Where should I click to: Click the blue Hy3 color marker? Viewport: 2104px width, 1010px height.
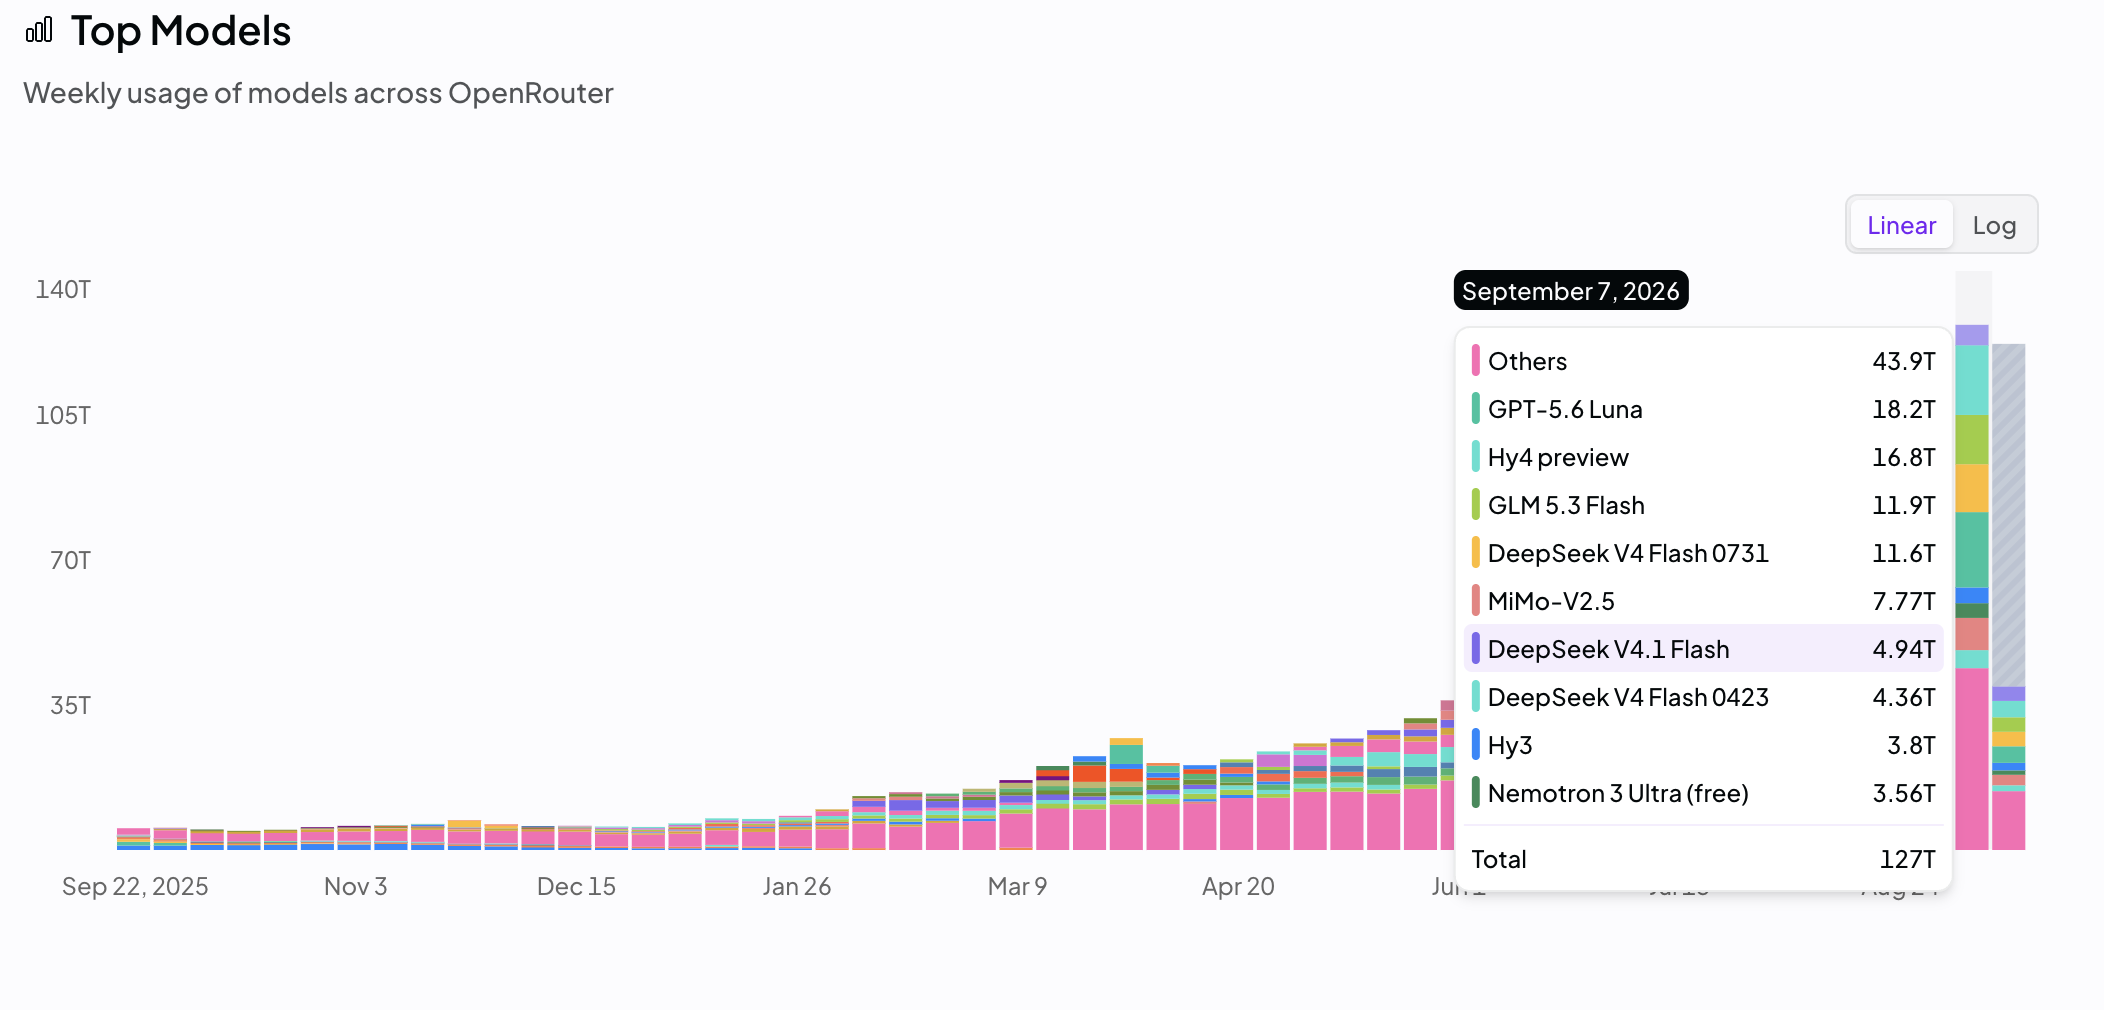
####################
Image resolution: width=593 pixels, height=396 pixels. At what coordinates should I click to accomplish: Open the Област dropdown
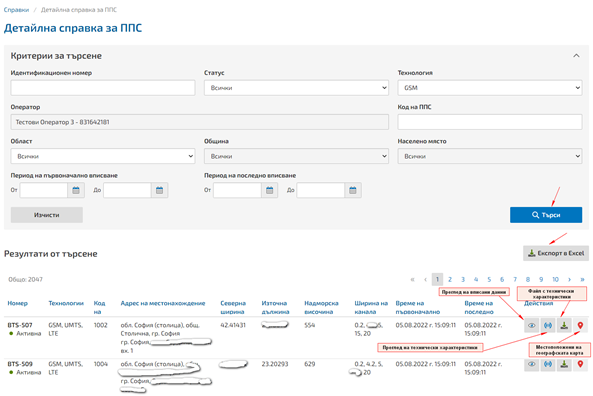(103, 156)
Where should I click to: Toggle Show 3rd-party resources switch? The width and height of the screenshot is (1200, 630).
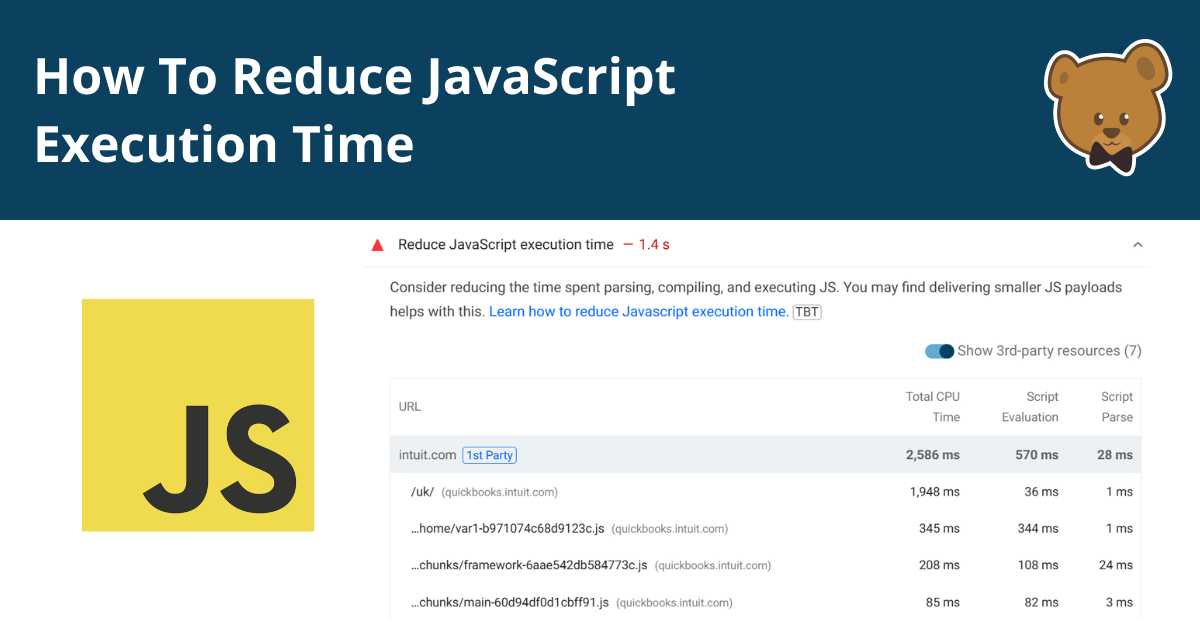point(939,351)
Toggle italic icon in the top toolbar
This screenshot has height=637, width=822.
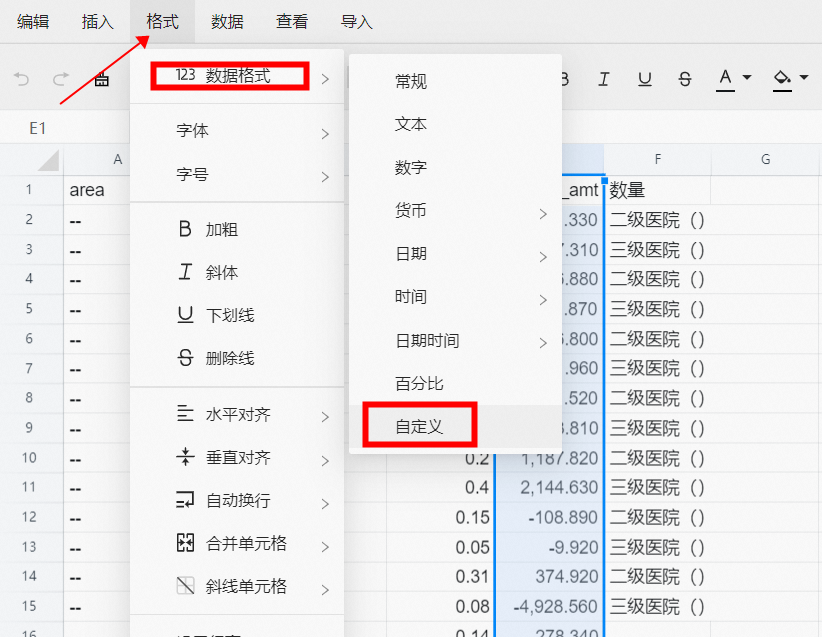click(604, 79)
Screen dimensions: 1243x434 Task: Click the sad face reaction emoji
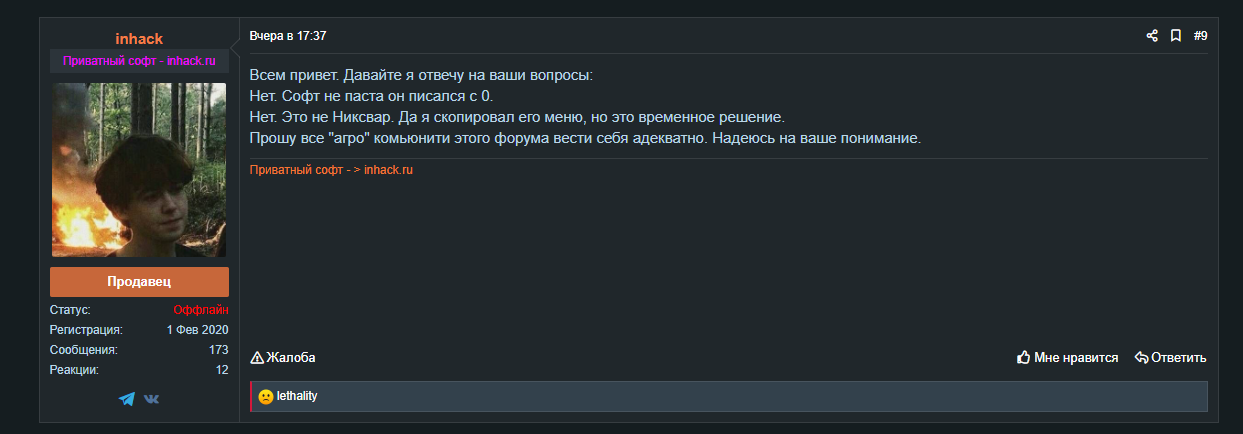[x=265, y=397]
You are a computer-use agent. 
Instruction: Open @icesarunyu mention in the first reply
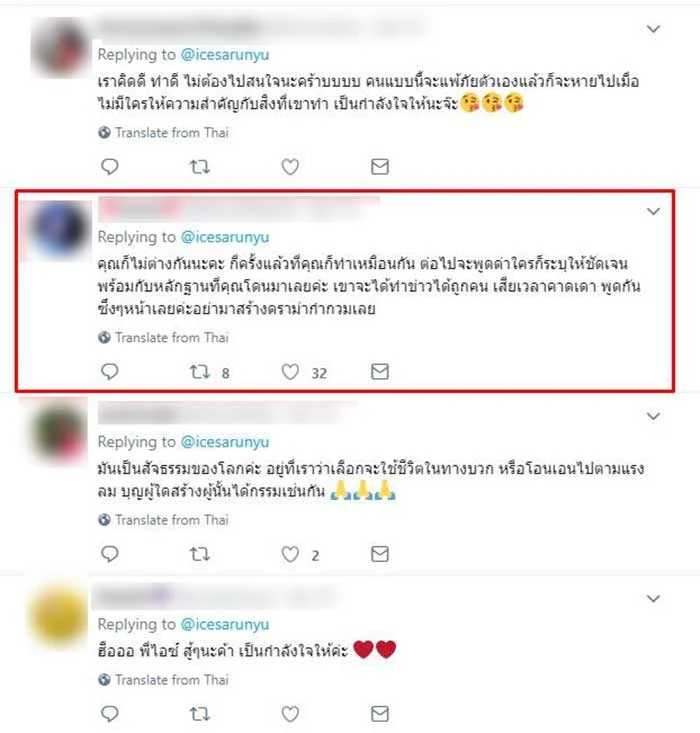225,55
####################
*Assigned task:* In the listing above, find the line containing "Where should I click to: Toggle" and the line containing "You are a computer-use agent.". Print those two lines and every line between them exactly, with no pictures.

*Output:*
Where should I click to: Toggle Show 3rd-party resources switch? The width and height of the screenshot is (1200, 630).
point(939,351)
Toggle italic icon in the top toolbar
This screenshot has height=637, width=822.
click(604, 79)
Screen dimensions: 1243x434 Task: Click the sad face reaction emoji
[x=265, y=397]
You are a computer-use agent. 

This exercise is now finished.